[Work request] What should you transcribe? Every line from the top of the records below through the line with "You are a computer-use agent.", exactly, and no pictures.
Provided records section start
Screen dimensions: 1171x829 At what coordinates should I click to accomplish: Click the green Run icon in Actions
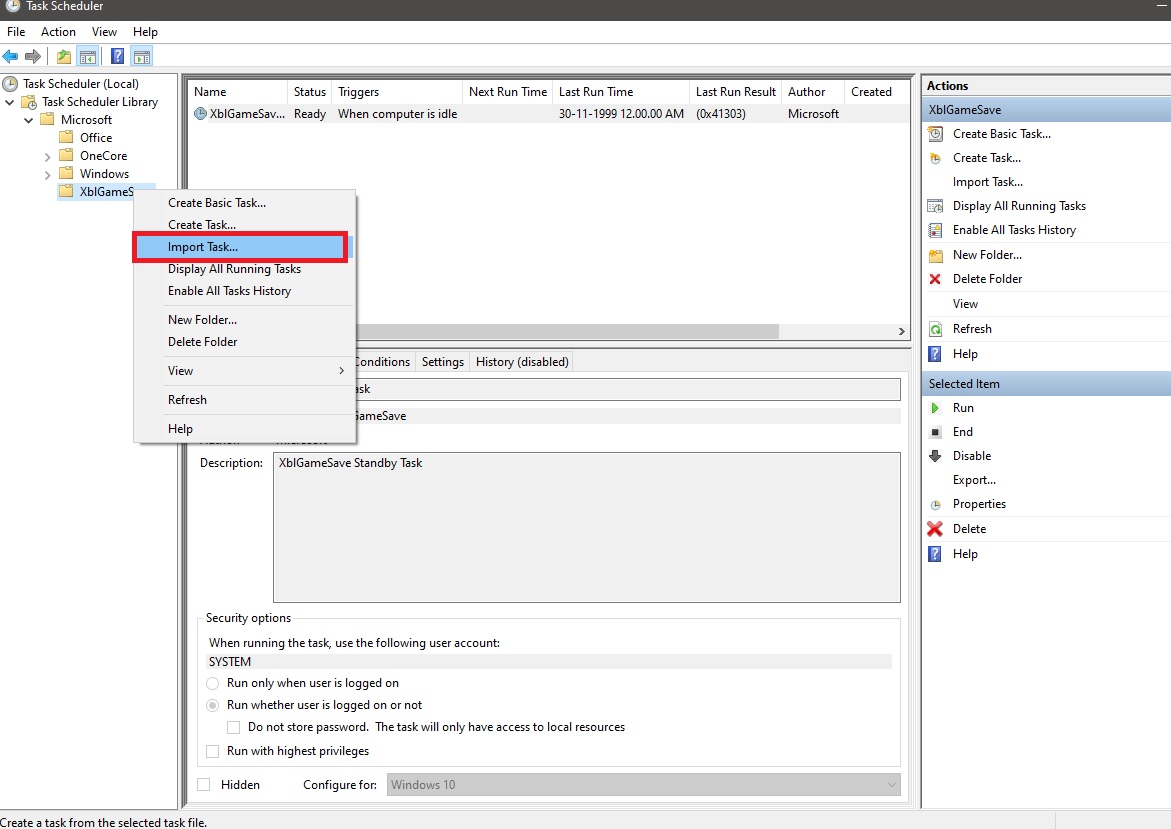click(935, 408)
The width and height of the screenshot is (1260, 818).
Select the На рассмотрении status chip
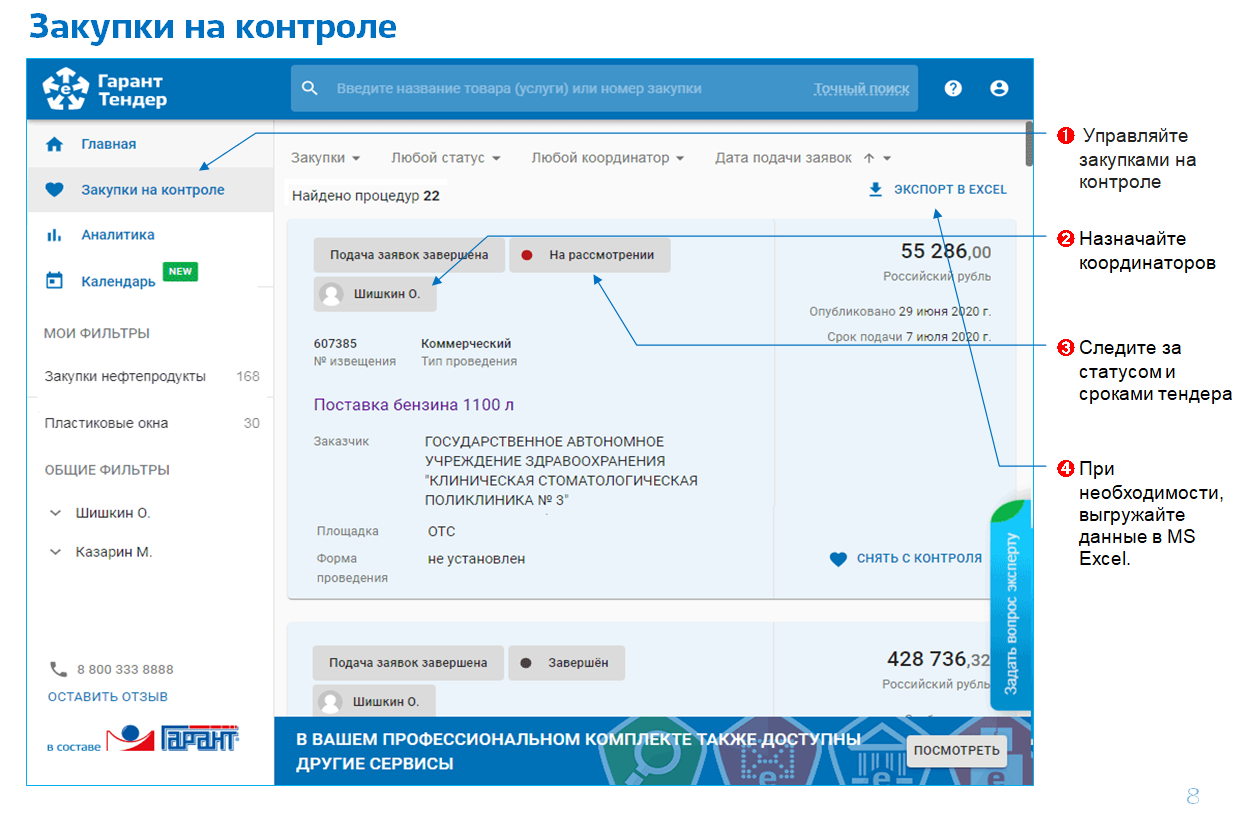click(589, 255)
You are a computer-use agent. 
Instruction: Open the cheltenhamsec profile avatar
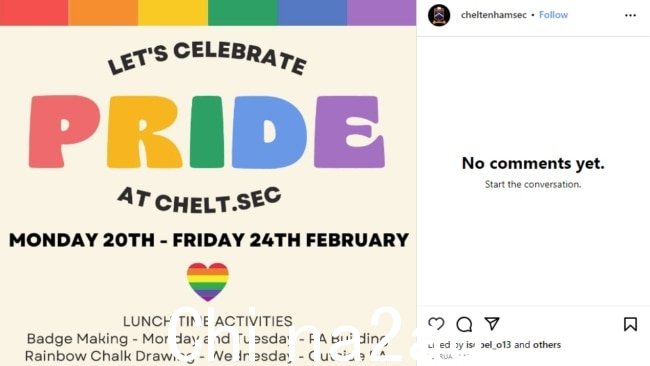tap(439, 15)
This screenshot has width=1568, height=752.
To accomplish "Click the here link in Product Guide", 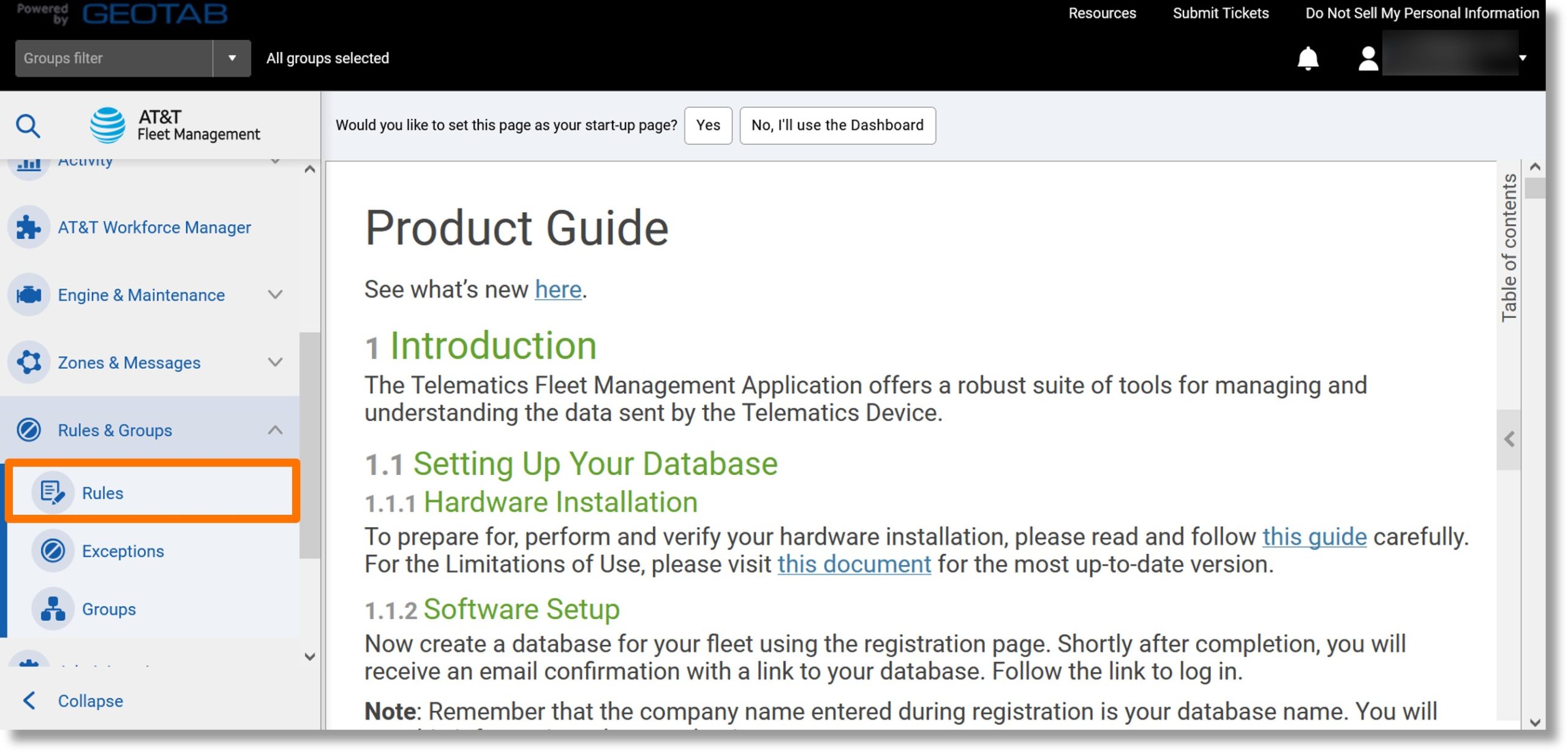I will pos(557,289).
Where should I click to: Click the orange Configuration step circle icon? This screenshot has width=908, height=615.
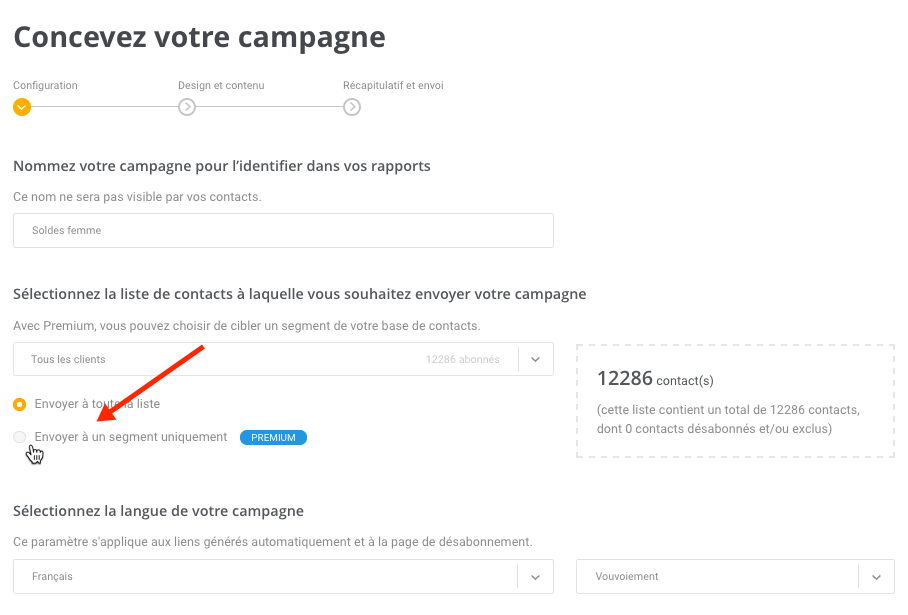[22, 107]

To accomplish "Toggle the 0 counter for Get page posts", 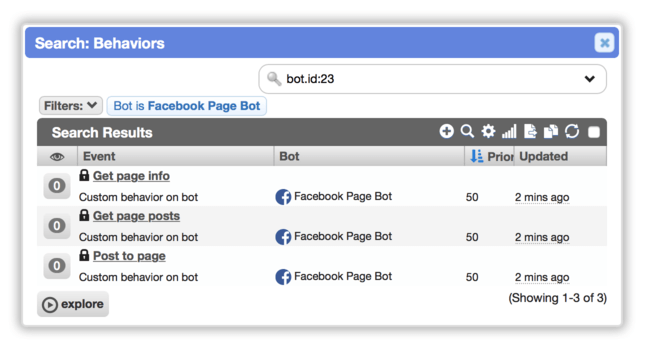I will click(x=57, y=226).
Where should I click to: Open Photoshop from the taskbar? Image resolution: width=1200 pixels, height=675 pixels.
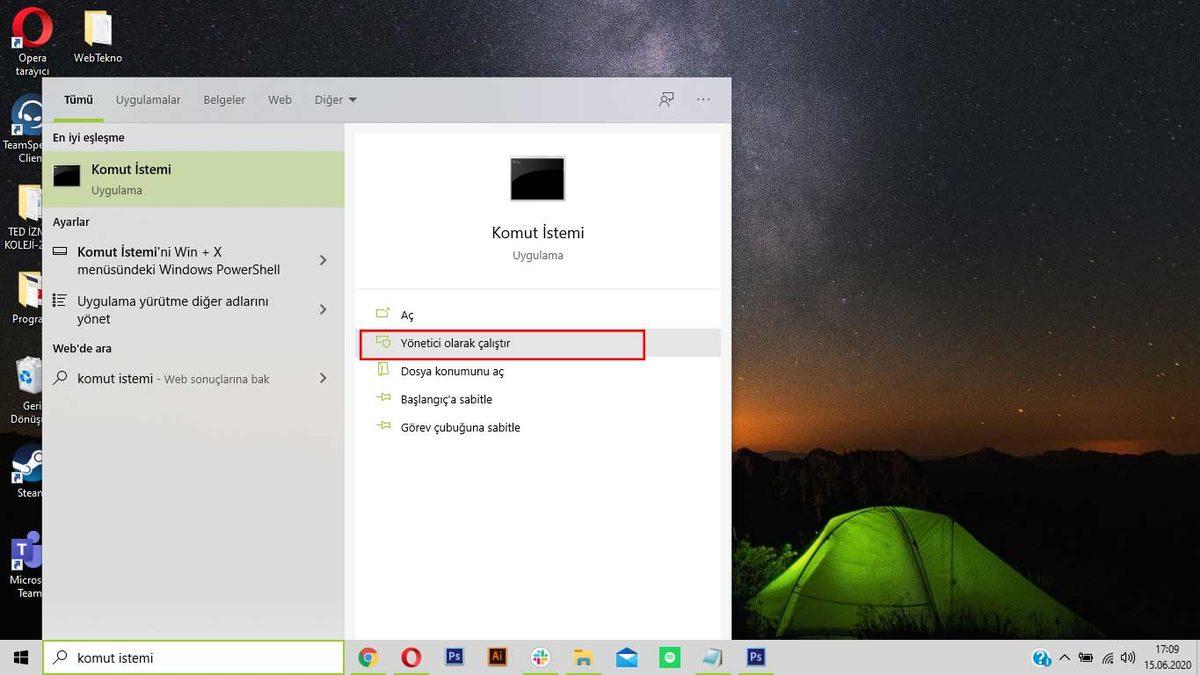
Provided records section end
[Solution to this task]
Screen dimensions: 1171x829 At what coordinates should I click to accomplish: Click the green Run icon in Actions
click(935, 408)
The width and height of the screenshot is (1260, 818).
Select the На рассмотрении status chip
click(589, 255)
You are a computer-use agent. 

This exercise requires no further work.